* _Task input_:
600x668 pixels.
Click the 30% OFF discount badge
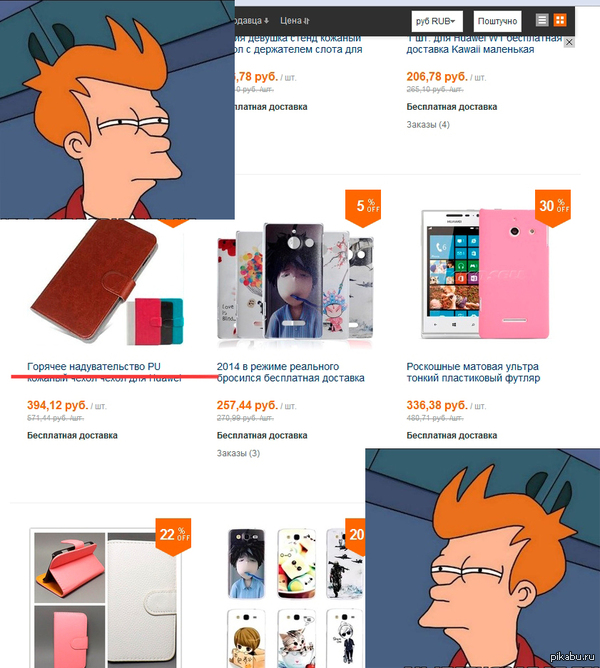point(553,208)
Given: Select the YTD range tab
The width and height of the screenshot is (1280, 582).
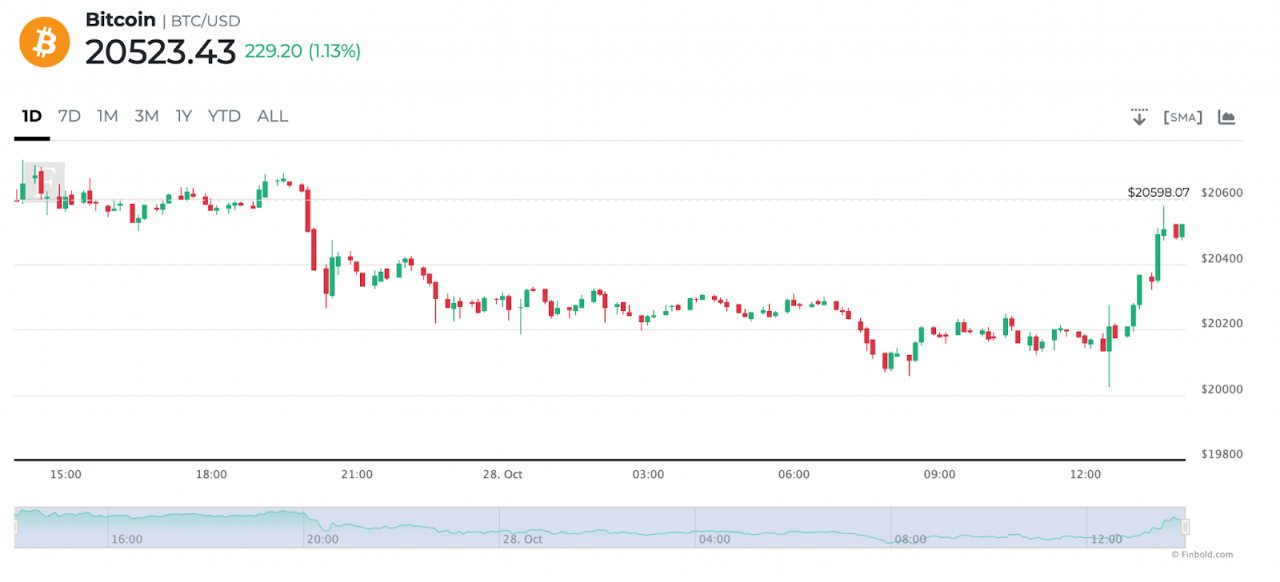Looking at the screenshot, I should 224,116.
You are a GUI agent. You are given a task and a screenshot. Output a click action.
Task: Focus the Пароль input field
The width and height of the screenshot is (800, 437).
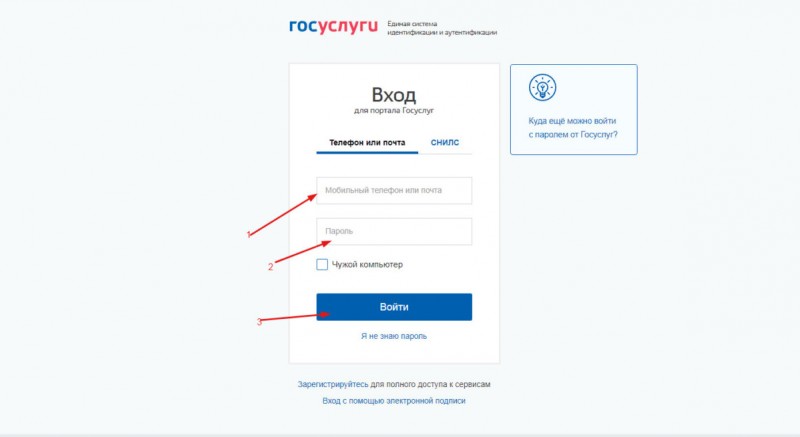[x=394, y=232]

* _Work required_: Repeat the listing in full and exactly. Leave any pictures out.

* _Task response_:
600x668 pixels.
Click the 30% OFF discount badge
point(553,208)
Given: Select the YTD range tab
The width and height of the screenshot is (1280, 582).
Looking at the screenshot, I should 224,116.
You are a GUI agent. You are given a task and a screenshot. Output a click action.
Task: Focus the Пароль input field
The width and height of the screenshot is (800, 437).
[x=394, y=232]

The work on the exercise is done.